During the 2018-2019 school year, the Wade Institute worked with these seven school districts: Acton-Boxborough Public Schools, Auburn Public Schools, Canton Public Schools, Dighton-Rehoboth Regional School District, Needham Public Schools, Norwood Public Schools, Walpole Public Schools, and Whittier Regional Technical High School.

In their session, Auburn Public Schools teachers were introduced to the inquiry process and its connection to the Science and Engineering Practices in the 2016 MA STE Standards. Participants engaged in hands-on, minds-on, inquiry-based investigations that brought the learning standards and practices into the classroom.

Teachers at Whittier Regional Technical High School furthered their understanding of the inquiry continuum by engaging in chemistry and environmental science hands-on, minds-on activities that modeled what the Science and Engineering Practices look like in the classroom.

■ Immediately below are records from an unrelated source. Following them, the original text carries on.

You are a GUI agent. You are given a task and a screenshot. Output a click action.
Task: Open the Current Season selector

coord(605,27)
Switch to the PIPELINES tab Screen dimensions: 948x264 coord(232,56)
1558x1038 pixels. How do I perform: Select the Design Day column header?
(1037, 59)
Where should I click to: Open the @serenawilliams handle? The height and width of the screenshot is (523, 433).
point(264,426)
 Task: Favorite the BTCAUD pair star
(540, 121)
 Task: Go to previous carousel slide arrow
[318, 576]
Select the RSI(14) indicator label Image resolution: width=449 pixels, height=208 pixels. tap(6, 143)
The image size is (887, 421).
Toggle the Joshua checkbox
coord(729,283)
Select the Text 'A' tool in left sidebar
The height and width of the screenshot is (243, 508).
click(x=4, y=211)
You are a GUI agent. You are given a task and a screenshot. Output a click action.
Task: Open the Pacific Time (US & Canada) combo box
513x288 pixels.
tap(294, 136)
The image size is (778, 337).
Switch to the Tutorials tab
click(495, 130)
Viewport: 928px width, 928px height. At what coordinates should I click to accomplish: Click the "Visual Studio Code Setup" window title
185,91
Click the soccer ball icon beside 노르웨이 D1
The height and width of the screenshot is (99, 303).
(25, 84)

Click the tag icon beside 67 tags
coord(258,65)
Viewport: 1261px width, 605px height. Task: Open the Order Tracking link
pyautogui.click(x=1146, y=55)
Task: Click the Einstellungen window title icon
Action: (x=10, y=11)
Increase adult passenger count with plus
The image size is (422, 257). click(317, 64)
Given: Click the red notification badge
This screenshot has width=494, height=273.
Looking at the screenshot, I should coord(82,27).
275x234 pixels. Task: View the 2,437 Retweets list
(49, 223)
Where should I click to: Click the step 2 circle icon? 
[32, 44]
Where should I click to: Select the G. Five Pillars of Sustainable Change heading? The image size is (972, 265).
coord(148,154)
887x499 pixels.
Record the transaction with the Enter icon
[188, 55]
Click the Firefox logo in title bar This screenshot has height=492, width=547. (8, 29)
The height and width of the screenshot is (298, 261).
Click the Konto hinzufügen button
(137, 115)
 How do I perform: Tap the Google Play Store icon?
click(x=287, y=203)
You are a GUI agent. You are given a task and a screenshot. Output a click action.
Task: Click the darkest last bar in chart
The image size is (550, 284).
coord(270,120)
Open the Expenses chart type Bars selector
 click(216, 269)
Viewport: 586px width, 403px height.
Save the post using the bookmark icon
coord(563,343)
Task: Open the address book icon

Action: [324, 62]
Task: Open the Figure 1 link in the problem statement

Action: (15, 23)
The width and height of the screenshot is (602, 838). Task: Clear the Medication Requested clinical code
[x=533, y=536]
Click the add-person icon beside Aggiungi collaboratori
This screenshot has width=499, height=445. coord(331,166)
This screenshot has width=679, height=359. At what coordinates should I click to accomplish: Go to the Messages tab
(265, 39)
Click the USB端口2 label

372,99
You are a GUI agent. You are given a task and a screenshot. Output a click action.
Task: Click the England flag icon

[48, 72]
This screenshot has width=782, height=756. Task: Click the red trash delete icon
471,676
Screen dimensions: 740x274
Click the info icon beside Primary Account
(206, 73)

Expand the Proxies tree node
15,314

Educators at Canton Public Schools participated in inquiry-based investigations that examined the progression of the Science and Engineering Practices and modeled inquiry-based science instruction. Education Specialists introduced grades K- 4 teachers to the progressions of the science and engineering practices from Kindergarten to eighth grade and then engaged teachers in physical science investigations through inquiry-based activities that focused on sounds and forces of motion.

During two sessions, Dighton-Rehoboth Regional School District teachers enhanced their repertoire of hands-on, minds-on investigations that use models to address state standards for grades PreK – 4.

Acton-Boxborough Public Schools elementary teachers refined their knowledge of the Disciplinary Core Ideas in physical science for grades K-5. Through three sessions, educators engaged in inquiry-based investigations that furthered their understanding of how teaching to physical science standards using the Science and Engineering Practices in all grade levels help to scaffold students’ learning in science.

Needham Public Schools’ middle school teachers explored the progressions of the disciplinary core ideas through elementary, middle and high school to gain a better understanding of their role in students’ development of concepts and understanding of science content. They explored the role of vocabulary in science instruction, explored using anchoring and investigative phenomena to build science units, and investigated how to assess inquiry-based instruction.  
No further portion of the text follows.